Langsung ke konten utama

MEMBAWA YESUS SERTA DALAM PERAHU


(Renungan untuk PIR-OMK Paroki Keluarga Kudus Banteng Yogyakarta)

Wisma Skolastikat Claretian (CMF) Yogyakarta-11 Juli 2015

Rasanya terlalu berlebihan untuk mengatakan bahwa betapa bahagia hatiku melihat wajah Anda semua ceria. Tapi itulah rasa yang kini membalut hatiku. Meski baru sekali duduk bersama, tapi rasanya begitu nyaman. Tak tahan rasanya ingin mengenal Anda satu per satu. Kuingin mengenal Anda semua, juga kuingin merasakan apa yang tengah bergejolak di dalam hatimu. Karena kuyakin ada rasa yang sama sehingga memacu hasratku untuk segera mendekap gelora gairah hidupmu. Kuharap kita berada di ‘line’, di jalur, di frekwensi yang sama. Aturlah frekwensi hatimu agar kita mengudara di jalur yang satu dan sama.

Suatu malam kumenyusuri beranda kota Jogja. Di sana kutemui banyak keluarga menghabiskan makan malam yang ditaburi senyum dan tawa. Canda ria menghiasi alun-alun kota hingga membuatku terpaku terpana menyaksikan semua itu. Sejenak terbersit dalam benakku, betapa bahagia sudut-sudut kota ini, betapa girang tembok-tembok kota, betapa ceria kelap-kelip lampu taman, sampai rumput taman pun bersorak ria meski diinjak berkali-kali para pengunjung malam itu.

Cuplikan Data:

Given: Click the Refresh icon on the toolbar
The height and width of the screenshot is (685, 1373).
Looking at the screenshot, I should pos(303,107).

* * *

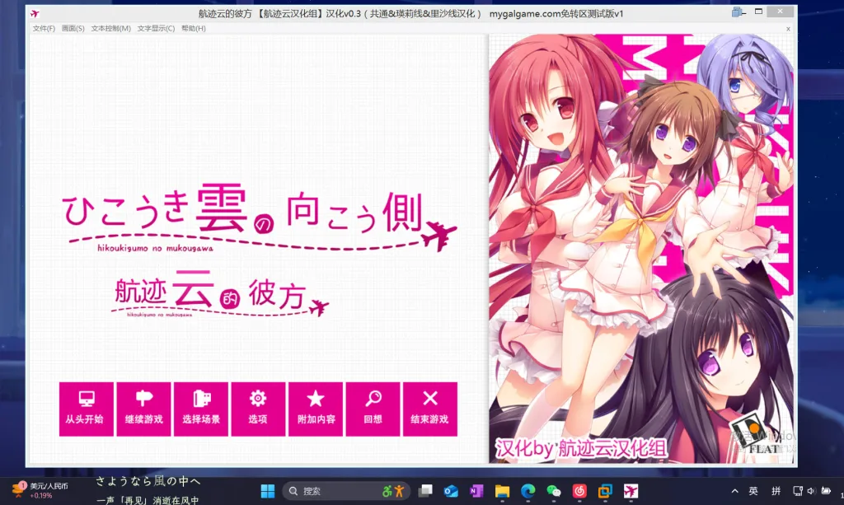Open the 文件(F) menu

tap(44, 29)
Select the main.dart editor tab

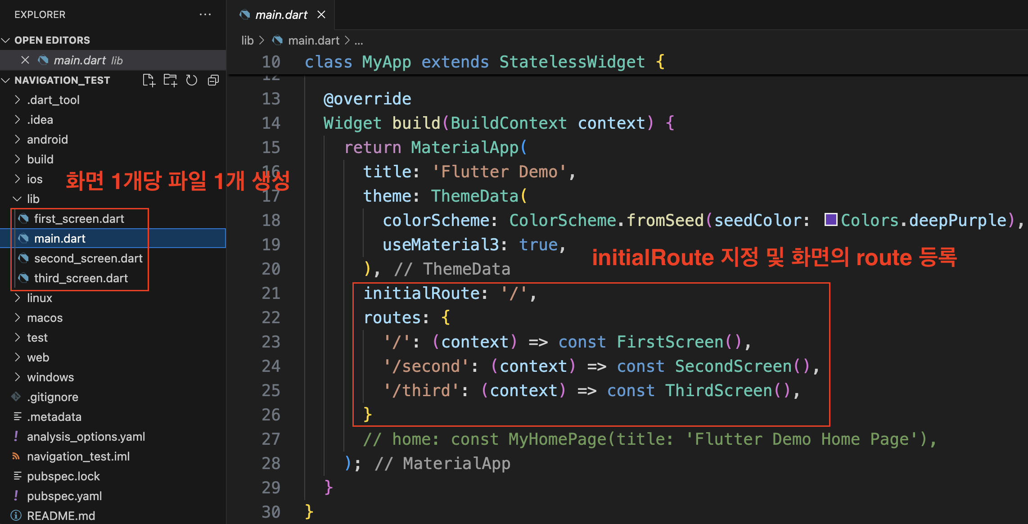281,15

* * *

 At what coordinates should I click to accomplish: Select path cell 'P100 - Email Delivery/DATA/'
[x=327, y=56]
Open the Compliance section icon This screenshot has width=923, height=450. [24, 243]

Yang Perlu Dikerjakan: Tolong salin kembali seluruh renungan tentang membawa Yesus serta dalam perahu, tanpa mengubah satu kata pun. Baris-baris data di atas berasal dari sumber yang berbeda.

Jawaban Berikut:
Langsung ke konten utama

MEMBAWA YESUS SERTA DALAM PERAHU


(Renungan untuk PIR-OMK Paroki Keluarga Kudus Banteng Yogyakarta)

Wisma Skolastikat Claretian (CMF) Yogyakarta-11 Juli 2015

Rasanya terlalu berlebihan untuk mengatakan bahwa betapa bahagia hatiku melihat wajah Anda semua ceria. Tapi itulah rasa yang kini membalut hatiku. Meski baru sekali duduk bersama, tapi rasanya begitu nyaman. Tak tahan rasanya ingin mengenal Anda satu per satu. Kuingin mengenal Anda semua, juga kuingin merasakan apa yang tengah bergejolak di dalam hatimu. Karena kuyakin ada rasa yang sama sehingga memacu hasratku untuk segera mendekap gelora gairah hidupmu. Kuharap kita berada di ‘line’, di jalur, di frekwensi yang sama. Aturlah frekwensi hatimu agar kita mengudara di jalur yang satu dan sama.

Suatu malam kumenyusuri beranda kota Jogja. Di sana kutemui banyak keluarga menghabiskan makan malam yang ditaburi senyum dan tawa. Canda ria menghiasi alun-alun kota hingga membuatku terpaku terpana menyaksikan semua itu. Sejenak terbersit dalam benakku, betapa bahagia sudut-sudut kota ini, betapa girang tembok-tembok kota, betapa ceria kelap-kelip lampu taman, sampai rumput taman pun bersorak ria meski diinjak berkali-kali para pengunjung malam itu.